Further, notes Powers, the ordinary taxpayer could challenge the law, which recognised “the fallibility of government”, such that for some, where there is a difference between “what the state supports and what public opinion supports … the latter is considered a more reliable guide to what is actually right”.

A Chinese and US flag at a booth during the first China International Import Expo in Shanghai. Photo: AFP

Thus, “classical sources in China frequently defend dissent as an essential feature of government … all governments, being fallible, require popular feedback so as to correct policies that might be harmful to the people or the nation”, says Powers.

Formal protections for free speech date back at least to the Han Emperor Wen [179-156 BC], whose edicts were considered exemplary in later ages, with one protecting even personal attacks on the emperor.

While “men of learning” were expected to publicly debate (hence criticise) government policy, “Wang Chong [27-92] asserted that ordinary taxpayers, with no official position to speak of, not only could but should expose faults in government”, notes Powers.

“Visualisation of dissent” portrayed in landscape paintings, stone engravings and ceramic wares suggest that political speech was widely accepted by the non-literate.

* Supplied data
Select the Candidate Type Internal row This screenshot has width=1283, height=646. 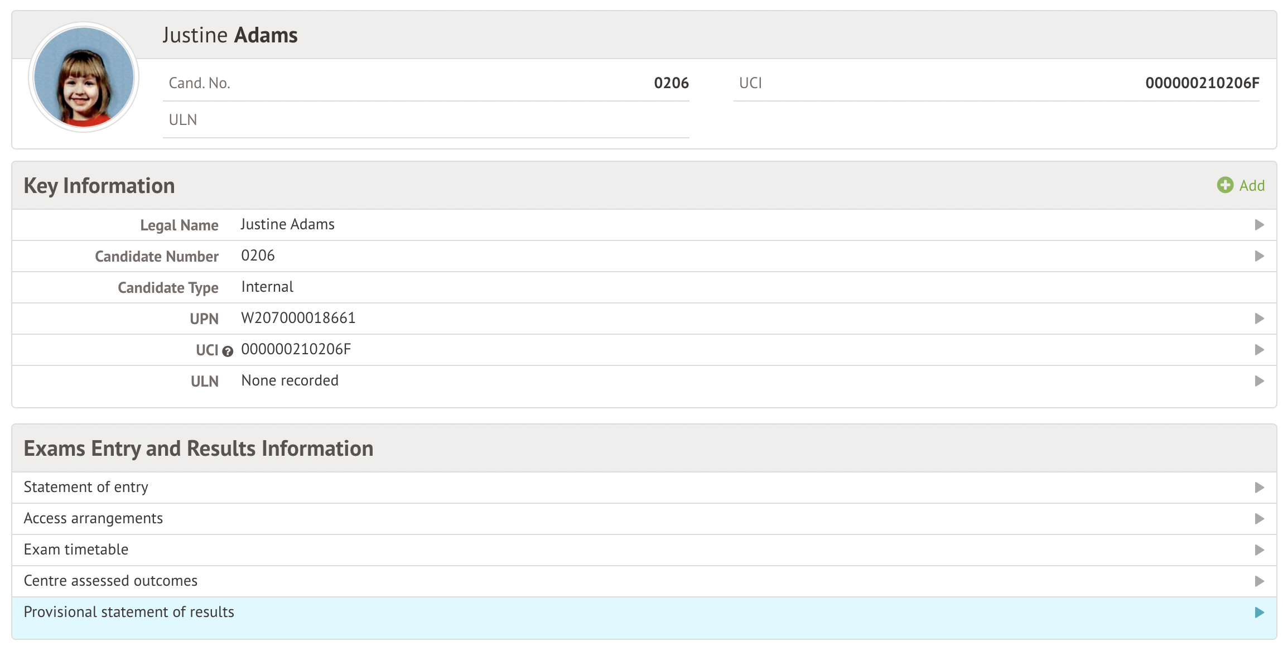(x=267, y=287)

* Tasks to carry out
a. In the passage on dissent in China, which emperor's edicts are named as early formal protections for free speech?
b. Reproduce the passage on dissent in China word for word, starting at "Formal protections for" and ending at "by the non-literate.".
c. Rewrite the paragraph of the passage on dissent in China that begins "While “men of learning”" as a shorter summary, keeping its main facts.
These lines have no connection to the passage on dissent in China.

* Exercise answers
a. The Han Emperor Wen (179-156 BC).

b.
Formal protections for free speech date back at least to the Han Emperor Wen [179-156 BC], whose edicts were considered exemplary in later ages, with one protecting even personal attacks on the emperor.

While “men of learning” were expected to publicly debate (hence criticise) government policy, “Wang Chong [27-92] asserted that ordinary taxpayers, with no official position to speak of, not only could but should expose faults in government”, notes Powers.

“Visualisation of dissent” portrayed in landscape paintings, stone engravings and ceramic wares suggest that political speech was widely accepted by the non-literate.

c. Powers notes that men of learning were expected to debate and criticize government policy in public, but Wang Chong (27-92) held that ordinary taxpayers with no official position could and should also expose faults in government.